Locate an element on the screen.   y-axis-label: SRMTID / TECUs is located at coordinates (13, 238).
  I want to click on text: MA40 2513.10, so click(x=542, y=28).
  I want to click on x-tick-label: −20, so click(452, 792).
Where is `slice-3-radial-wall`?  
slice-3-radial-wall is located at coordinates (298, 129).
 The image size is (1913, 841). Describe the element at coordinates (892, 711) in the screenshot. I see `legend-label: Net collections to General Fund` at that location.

#####

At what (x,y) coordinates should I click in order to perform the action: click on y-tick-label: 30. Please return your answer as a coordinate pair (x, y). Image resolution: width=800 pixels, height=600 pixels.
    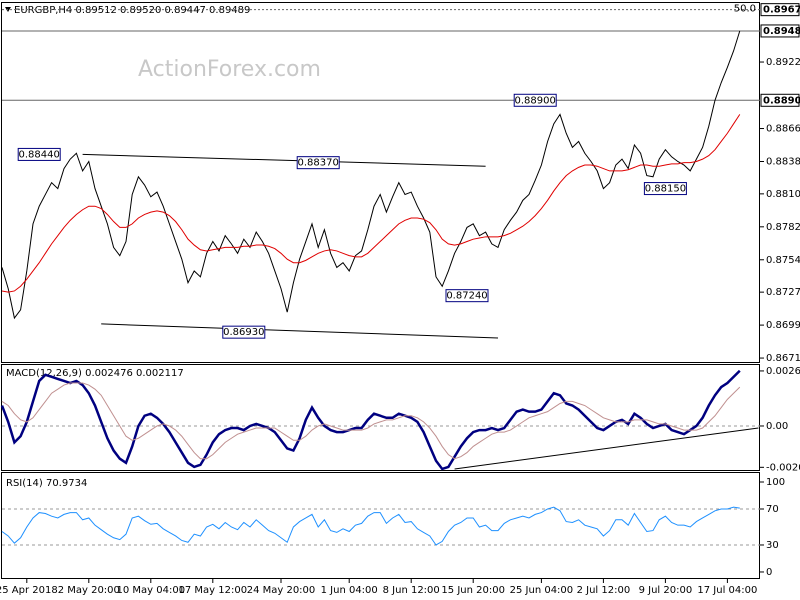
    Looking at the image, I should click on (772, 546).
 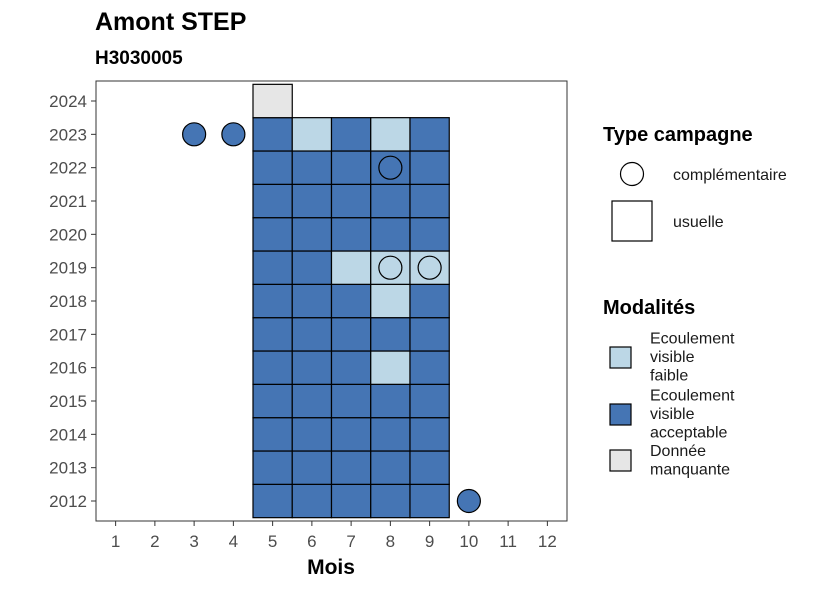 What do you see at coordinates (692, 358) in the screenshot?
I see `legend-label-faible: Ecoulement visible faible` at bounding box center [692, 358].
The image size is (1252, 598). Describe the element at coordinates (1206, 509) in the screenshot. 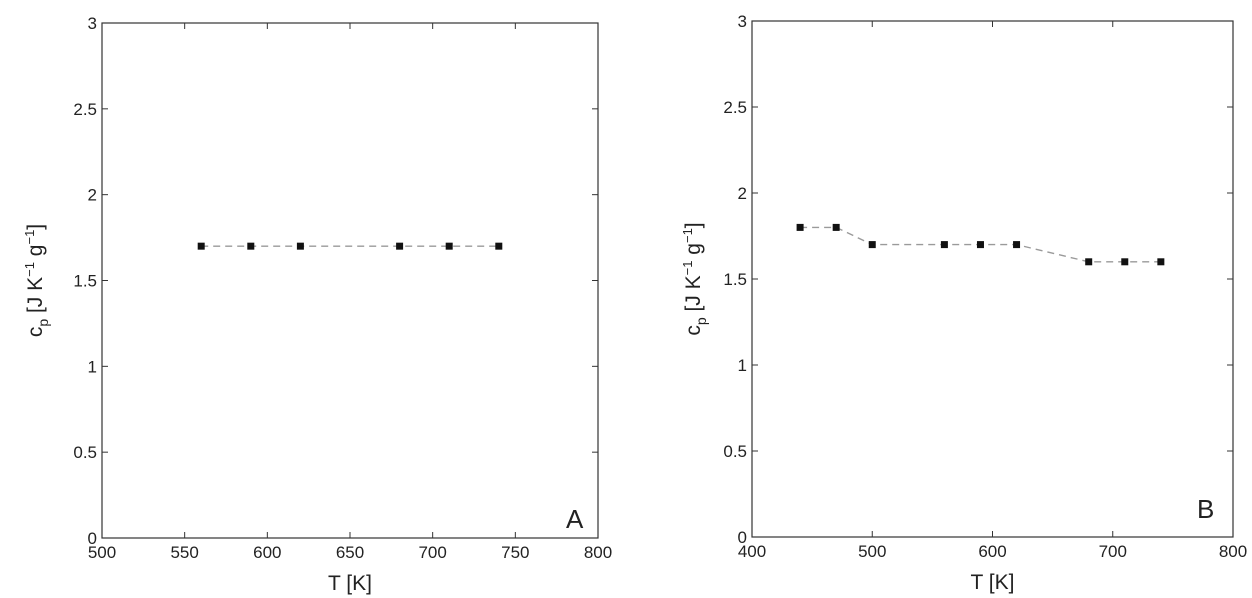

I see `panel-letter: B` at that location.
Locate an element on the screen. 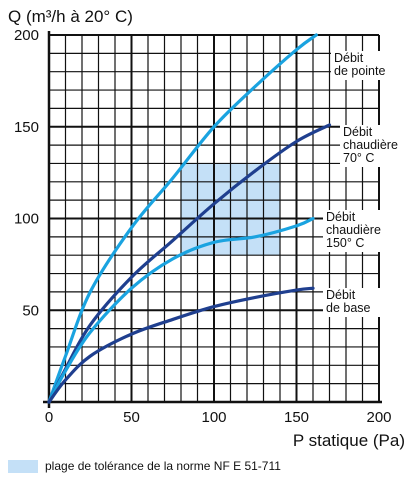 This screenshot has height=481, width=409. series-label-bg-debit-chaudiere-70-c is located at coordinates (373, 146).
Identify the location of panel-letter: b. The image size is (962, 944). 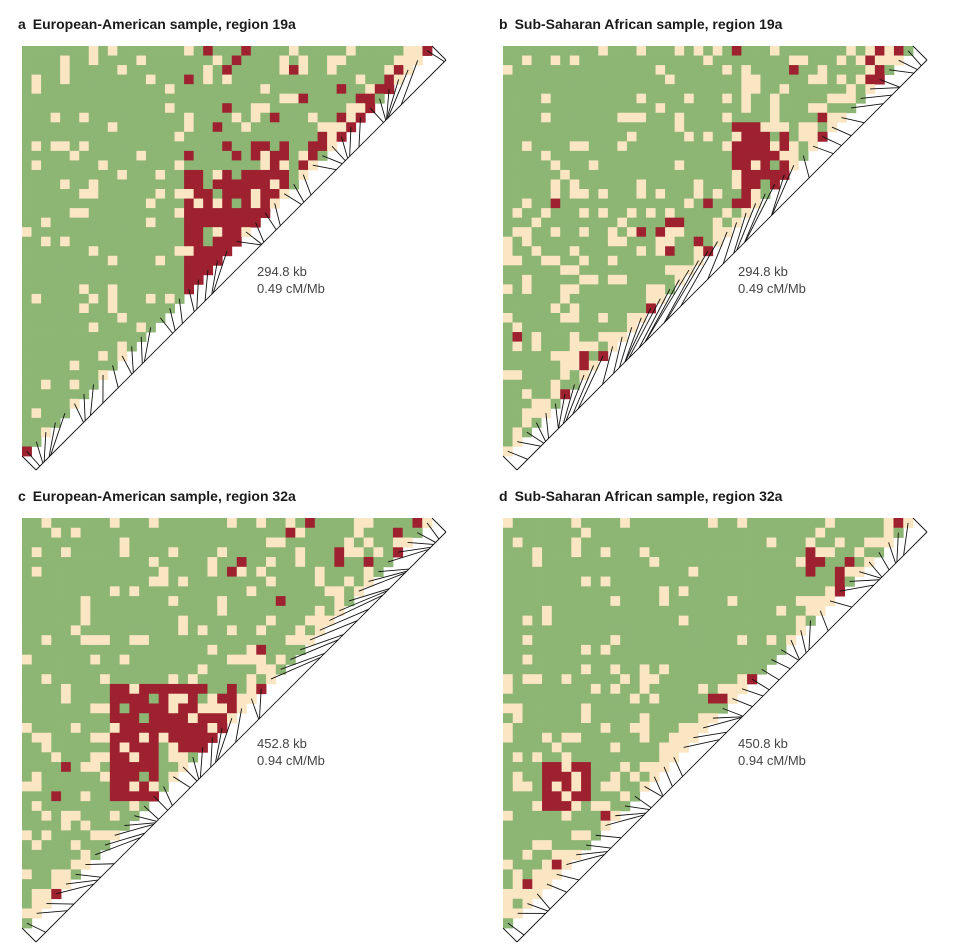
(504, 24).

#####

▶ **Aim of the task**: Copy the data word for word, starting at the line that contains "coordinates (13, 238)." and ending at the line that contains "The image size is (1913, 841).".

▶ **Task answer**:
Locate an element on the screen.   y-axis-label: SRMTID / TECUs is located at coordinates (13, 238).
  I want to click on text: MA40 2513.10, so click(x=542, y=28).
  I want to click on x-tick-label: −20, so click(452, 792).
Where is `slice-3-radial-wall`?  
slice-3-radial-wall is located at coordinates (298, 129).
 The image size is (1913, 841). Describe the element at coordinates (892, 711) in the screenshot. I see `legend-label: Net collections to General Fund` at that location.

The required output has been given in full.